[Collected data]

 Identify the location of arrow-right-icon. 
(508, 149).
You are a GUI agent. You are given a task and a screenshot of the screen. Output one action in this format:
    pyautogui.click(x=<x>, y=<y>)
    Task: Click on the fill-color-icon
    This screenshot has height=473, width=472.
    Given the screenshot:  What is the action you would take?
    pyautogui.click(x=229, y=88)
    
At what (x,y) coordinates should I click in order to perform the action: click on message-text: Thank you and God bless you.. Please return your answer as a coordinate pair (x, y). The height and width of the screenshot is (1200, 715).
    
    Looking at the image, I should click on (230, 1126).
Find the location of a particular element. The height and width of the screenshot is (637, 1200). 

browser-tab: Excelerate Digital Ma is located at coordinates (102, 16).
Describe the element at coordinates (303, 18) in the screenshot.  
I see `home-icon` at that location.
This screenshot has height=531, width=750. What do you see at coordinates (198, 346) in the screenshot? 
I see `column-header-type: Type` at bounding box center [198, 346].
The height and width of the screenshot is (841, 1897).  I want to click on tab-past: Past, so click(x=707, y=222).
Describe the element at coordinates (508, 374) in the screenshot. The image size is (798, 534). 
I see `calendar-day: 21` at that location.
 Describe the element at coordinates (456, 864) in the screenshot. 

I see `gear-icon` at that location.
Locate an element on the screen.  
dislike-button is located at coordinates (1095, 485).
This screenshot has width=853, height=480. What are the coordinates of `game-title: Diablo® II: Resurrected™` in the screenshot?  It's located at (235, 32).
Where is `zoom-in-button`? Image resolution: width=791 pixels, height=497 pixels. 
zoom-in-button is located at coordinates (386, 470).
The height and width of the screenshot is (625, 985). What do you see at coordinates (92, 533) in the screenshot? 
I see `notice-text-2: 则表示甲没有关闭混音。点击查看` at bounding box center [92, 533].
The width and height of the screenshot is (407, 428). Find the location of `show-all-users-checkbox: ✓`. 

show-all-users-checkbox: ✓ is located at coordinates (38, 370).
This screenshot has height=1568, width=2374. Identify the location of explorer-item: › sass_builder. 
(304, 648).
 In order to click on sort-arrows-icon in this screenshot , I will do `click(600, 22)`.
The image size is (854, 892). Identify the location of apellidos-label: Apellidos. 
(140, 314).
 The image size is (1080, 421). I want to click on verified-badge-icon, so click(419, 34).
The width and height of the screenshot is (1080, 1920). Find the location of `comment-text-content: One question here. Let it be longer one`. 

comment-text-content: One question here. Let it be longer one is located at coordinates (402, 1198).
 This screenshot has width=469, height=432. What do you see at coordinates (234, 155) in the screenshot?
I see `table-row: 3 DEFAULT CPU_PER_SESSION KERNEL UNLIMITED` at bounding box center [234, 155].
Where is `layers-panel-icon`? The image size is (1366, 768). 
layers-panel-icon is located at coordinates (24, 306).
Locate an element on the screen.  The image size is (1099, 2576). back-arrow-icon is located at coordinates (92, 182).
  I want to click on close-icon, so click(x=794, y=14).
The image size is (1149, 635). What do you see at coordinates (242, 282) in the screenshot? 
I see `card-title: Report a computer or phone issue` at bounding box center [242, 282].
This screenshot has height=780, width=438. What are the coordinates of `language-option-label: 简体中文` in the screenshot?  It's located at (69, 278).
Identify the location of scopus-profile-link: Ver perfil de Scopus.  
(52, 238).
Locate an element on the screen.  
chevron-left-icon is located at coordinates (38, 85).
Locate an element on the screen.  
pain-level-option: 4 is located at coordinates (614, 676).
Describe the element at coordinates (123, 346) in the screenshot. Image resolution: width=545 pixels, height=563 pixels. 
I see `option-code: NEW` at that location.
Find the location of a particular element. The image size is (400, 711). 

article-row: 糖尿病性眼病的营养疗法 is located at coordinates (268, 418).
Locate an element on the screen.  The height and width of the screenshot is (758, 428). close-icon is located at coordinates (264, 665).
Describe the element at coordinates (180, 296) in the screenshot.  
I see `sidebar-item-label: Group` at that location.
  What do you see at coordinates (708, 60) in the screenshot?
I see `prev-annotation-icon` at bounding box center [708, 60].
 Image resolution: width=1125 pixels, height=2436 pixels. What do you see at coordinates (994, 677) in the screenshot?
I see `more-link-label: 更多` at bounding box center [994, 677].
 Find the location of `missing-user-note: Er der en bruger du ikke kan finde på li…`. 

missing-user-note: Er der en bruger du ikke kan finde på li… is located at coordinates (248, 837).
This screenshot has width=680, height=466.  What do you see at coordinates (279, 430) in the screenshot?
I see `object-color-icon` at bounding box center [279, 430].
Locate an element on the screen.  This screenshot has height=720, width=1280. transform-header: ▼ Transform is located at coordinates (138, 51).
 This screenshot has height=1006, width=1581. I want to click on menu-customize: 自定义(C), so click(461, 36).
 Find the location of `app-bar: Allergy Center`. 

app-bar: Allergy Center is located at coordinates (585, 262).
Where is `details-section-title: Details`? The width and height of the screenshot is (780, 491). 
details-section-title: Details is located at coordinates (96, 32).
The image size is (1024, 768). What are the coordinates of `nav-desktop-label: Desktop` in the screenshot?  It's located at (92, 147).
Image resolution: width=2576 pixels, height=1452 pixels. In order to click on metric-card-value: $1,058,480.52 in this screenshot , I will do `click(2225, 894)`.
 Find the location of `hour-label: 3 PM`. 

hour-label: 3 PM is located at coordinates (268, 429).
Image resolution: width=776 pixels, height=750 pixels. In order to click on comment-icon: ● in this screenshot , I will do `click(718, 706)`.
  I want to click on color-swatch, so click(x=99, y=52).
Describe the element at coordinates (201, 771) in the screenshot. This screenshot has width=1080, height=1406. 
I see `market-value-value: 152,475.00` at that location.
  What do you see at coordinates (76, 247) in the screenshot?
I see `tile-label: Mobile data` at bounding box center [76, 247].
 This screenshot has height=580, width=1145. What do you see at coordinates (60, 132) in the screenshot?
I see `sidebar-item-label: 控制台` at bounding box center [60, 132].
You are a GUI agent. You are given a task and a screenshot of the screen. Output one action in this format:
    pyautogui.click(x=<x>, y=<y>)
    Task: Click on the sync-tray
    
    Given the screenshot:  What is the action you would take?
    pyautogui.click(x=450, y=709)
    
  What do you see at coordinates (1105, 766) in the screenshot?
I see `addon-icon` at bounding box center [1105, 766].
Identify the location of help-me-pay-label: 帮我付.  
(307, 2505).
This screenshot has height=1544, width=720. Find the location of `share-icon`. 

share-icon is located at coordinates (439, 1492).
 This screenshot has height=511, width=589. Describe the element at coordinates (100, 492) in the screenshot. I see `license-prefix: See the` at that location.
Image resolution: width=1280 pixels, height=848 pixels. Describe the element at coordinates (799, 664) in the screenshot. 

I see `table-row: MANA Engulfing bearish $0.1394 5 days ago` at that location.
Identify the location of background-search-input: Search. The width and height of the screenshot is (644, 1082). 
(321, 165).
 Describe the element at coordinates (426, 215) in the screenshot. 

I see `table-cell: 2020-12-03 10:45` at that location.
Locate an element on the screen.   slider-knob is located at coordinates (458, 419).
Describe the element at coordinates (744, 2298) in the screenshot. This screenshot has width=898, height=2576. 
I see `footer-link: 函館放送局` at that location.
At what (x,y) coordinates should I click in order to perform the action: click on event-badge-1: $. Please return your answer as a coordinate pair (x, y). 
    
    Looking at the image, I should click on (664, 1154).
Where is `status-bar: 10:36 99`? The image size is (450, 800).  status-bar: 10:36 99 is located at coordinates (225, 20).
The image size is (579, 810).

**Your task**: Please rename "screenshot" to "image" in the items between the lines holding "Find the location of a particular element. The height" and "zoom-in-button is located", inclusive, changing nothing else and giving back only those lines.

**Task response**:
Find the location of a particular element. The height and width of the image is (637, 1200). 

browser-tab: Excelerate Digital Ma is located at coordinates (102, 16).
Describe the element at coordinates (303, 18) in the image.  
I see `home-icon` at that location.
This image has height=531, width=750. What do you see at coordinates (198, 346) in the image? 
I see `column-header-type: Type` at bounding box center [198, 346].
The height and width of the image is (841, 1897).  I want to click on tab-past: Past, so click(x=707, y=222).
Describe the element at coordinates (508, 374) in the image. The image size is (798, 534). 
I see `calendar-day: 21` at that location.
 Describe the element at coordinates (456, 864) in the image. 

I see `gear-icon` at that location.
Locate an element on the screen.  
dislike-button is located at coordinates (1095, 485).
This image has width=853, height=480. What are the coordinates of `game-title: Diablo® II: Resurrected™` in the image?  It's located at (235, 32).
Where is `zoom-in-button`? Image resolution: width=791 pixels, height=497 pixels. 
zoom-in-button is located at coordinates (386, 470).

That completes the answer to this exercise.